Exercise details
Once the line containing "Minimize the Combine" is found in the entries below, reproduce it and every line after it, stopping at and including the line containing "Task: Go to next page arrow"; reproduce nothing else, and keep each line exact.

Input for this task Block Start

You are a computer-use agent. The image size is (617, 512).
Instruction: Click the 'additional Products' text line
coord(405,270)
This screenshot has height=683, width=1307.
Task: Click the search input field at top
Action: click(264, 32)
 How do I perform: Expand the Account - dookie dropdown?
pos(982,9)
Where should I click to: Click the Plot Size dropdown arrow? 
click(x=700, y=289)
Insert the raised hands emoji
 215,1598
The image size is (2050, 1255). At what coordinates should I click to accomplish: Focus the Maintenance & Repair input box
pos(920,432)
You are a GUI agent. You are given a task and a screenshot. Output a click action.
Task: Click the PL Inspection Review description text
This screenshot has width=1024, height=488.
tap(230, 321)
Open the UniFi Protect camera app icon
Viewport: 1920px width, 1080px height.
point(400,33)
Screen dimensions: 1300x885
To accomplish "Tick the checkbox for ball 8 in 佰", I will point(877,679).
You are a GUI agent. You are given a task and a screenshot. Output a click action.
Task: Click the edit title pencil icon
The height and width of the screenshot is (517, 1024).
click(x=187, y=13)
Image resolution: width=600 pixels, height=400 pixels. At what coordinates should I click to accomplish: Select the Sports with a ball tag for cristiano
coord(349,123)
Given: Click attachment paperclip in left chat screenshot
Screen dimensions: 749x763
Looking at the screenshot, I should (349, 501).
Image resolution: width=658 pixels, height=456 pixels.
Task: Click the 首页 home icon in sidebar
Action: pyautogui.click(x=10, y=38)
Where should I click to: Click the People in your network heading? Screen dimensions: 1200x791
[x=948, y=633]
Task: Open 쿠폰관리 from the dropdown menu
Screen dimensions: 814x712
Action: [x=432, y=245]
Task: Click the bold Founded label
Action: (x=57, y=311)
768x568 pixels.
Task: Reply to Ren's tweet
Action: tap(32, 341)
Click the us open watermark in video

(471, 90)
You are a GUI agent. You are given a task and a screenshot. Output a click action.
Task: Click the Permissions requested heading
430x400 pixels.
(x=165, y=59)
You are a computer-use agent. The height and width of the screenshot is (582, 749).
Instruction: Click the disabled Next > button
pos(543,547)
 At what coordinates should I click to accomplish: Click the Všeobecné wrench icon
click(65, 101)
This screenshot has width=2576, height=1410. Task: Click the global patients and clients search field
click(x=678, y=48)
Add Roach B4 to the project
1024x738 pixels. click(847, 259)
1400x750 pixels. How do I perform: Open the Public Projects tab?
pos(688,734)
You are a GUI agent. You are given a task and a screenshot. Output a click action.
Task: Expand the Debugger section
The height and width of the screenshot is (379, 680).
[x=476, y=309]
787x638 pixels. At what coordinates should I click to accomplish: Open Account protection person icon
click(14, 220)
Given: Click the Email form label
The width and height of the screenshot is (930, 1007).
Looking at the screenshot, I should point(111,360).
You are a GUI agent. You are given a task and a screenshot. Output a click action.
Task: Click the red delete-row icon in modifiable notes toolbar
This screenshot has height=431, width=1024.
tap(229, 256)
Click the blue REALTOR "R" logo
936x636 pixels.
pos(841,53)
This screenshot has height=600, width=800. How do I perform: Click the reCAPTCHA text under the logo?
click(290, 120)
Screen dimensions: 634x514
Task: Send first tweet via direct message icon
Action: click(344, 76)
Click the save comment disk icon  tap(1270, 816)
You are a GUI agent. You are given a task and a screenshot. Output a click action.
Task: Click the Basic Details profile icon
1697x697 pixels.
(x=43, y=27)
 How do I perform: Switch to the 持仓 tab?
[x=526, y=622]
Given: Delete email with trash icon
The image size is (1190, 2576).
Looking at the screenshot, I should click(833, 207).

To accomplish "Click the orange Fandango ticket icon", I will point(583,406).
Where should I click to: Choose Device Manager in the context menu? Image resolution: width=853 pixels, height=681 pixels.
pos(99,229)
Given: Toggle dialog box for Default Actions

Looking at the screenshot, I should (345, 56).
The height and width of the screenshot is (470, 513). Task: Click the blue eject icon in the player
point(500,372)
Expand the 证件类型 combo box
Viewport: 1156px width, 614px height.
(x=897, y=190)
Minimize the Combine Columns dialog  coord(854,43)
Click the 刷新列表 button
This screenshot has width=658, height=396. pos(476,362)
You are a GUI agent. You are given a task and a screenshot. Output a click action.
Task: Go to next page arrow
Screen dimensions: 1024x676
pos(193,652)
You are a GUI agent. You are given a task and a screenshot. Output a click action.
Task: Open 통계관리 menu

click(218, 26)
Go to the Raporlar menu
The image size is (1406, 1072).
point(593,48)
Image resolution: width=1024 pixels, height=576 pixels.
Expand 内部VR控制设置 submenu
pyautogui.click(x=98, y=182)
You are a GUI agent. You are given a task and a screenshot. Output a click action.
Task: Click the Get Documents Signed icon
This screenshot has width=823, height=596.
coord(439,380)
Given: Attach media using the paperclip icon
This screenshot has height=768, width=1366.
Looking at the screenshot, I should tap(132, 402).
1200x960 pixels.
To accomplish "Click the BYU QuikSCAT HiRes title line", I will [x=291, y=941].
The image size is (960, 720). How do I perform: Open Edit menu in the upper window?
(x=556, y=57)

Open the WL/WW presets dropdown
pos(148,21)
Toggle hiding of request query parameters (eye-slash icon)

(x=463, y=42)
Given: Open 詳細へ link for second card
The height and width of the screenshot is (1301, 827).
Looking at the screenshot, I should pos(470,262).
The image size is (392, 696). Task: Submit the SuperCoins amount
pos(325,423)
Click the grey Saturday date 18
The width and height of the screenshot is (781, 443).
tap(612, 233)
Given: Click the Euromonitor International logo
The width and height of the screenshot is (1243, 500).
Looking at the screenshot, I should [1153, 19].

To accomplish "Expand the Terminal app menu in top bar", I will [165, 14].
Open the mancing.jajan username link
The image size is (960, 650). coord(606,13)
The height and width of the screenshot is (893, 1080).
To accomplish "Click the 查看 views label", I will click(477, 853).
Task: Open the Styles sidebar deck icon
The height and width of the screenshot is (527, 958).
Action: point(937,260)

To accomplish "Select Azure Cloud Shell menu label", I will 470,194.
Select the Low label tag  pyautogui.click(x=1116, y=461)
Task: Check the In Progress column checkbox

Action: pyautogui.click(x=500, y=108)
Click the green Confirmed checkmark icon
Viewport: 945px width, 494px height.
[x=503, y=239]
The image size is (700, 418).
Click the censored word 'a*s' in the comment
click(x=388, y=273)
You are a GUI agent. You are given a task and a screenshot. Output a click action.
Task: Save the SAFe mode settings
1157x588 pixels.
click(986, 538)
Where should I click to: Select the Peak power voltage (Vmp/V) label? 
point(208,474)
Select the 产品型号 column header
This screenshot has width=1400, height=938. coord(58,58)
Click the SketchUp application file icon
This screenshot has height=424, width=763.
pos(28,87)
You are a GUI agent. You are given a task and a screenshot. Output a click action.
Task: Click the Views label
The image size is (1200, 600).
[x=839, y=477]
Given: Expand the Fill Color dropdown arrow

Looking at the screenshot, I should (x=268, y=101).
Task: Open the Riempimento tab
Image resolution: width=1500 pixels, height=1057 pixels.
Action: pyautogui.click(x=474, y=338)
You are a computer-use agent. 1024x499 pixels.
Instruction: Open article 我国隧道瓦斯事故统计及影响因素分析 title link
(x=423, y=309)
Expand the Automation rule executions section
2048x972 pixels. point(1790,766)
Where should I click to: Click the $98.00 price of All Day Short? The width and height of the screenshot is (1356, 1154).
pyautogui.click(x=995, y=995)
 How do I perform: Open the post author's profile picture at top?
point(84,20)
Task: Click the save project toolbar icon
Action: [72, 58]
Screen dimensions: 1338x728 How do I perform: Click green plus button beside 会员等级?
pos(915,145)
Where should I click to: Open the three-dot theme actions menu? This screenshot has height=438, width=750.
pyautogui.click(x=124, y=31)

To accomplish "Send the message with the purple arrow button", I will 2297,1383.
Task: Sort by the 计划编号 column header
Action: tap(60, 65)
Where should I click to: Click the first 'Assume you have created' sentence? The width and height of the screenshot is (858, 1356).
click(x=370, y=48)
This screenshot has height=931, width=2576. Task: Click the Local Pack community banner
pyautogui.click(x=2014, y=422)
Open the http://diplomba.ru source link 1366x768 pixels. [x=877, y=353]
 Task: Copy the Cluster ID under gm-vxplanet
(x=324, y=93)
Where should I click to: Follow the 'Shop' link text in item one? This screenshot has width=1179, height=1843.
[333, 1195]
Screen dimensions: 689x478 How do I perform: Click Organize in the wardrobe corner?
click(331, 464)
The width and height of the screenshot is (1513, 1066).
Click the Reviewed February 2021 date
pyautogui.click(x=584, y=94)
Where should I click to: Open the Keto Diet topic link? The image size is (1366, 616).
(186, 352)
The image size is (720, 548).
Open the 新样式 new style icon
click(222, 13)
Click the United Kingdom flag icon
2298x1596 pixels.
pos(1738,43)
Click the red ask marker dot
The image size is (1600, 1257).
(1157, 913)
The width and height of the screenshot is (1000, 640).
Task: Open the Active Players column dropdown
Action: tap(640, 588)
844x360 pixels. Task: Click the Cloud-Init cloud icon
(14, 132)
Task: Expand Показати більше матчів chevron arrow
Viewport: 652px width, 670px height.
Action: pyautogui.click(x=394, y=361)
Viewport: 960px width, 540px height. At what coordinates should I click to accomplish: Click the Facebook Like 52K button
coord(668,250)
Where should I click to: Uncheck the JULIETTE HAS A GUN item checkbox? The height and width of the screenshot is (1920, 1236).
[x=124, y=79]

Input for this task Block End

Result of the exercise
Minimize the Combine Columns dialog  coord(854,43)
Click the 刷新列表 button
This screenshot has width=658, height=396. pos(476,362)
You are a GUI agent. You are given a task and a screenshot. Output a click action.
Task: Go to next page arrow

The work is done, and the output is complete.